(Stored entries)
+++

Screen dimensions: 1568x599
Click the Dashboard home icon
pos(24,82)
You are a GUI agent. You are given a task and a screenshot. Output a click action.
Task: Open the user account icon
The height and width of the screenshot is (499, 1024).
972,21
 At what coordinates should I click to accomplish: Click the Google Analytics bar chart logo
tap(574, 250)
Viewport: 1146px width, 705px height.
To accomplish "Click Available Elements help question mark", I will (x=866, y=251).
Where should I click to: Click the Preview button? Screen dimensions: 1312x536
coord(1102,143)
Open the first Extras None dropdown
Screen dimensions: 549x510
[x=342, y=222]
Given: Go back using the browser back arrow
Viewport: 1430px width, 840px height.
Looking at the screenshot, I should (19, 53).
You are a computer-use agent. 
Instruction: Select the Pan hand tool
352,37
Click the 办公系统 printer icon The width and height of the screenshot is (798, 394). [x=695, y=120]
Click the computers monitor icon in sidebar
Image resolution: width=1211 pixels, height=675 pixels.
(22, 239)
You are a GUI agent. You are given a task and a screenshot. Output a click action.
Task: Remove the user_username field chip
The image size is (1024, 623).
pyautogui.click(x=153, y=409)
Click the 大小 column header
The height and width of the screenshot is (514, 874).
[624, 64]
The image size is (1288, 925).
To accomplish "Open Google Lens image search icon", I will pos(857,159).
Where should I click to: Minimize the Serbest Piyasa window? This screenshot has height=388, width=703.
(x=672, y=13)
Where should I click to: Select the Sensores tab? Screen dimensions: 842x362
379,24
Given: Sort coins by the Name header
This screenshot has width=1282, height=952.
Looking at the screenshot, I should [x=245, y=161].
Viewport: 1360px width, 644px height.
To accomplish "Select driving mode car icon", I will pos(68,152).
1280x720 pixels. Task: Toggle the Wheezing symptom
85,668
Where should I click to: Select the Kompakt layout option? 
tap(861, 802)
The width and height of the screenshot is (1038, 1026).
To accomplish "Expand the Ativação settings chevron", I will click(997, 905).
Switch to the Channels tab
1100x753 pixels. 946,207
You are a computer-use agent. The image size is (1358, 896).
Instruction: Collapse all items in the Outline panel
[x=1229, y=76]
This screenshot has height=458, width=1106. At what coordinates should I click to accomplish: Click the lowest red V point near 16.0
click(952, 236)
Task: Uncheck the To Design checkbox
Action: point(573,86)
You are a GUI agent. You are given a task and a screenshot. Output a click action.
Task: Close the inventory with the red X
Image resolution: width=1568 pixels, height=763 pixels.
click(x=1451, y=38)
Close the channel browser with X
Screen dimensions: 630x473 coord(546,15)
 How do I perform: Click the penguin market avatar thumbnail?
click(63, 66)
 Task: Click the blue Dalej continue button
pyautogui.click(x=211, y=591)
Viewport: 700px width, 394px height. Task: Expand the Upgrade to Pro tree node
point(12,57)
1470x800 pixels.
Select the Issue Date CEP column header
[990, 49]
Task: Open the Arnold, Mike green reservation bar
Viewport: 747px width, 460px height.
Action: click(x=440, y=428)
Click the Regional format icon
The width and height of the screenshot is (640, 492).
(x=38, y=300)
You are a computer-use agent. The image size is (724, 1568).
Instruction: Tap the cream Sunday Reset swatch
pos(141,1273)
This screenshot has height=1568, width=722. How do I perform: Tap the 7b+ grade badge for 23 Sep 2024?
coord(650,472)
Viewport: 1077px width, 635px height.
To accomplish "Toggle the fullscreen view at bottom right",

+++

**Work item**
Reproduce exactly the lines from the one containing "Select the Issue Date CEP column header" through the last line of the records above, including both, and nothing else.

**Task output**
Select the Issue Date CEP column header
[990, 49]
Task: Open the Arnold, Mike green reservation bar
Viewport: 747px width, 460px height.
Action: click(x=440, y=428)
Click the Regional format icon
The width and height of the screenshot is (640, 492).
(x=38, y=300)
You are a computer-use agent. The image size is (724, 1568).
Instruction: Tap the cream Sunday Reset swatch
pos(141,1273)
This screenshot has height=1568, width=722. How do I perform: Tap the 7b+ grade badge for 23 Sep 2024?
coord(650,472)
Viewport: 1077px width, 635px height.
To accomplish "Toggle the fullscreen view at bottom right",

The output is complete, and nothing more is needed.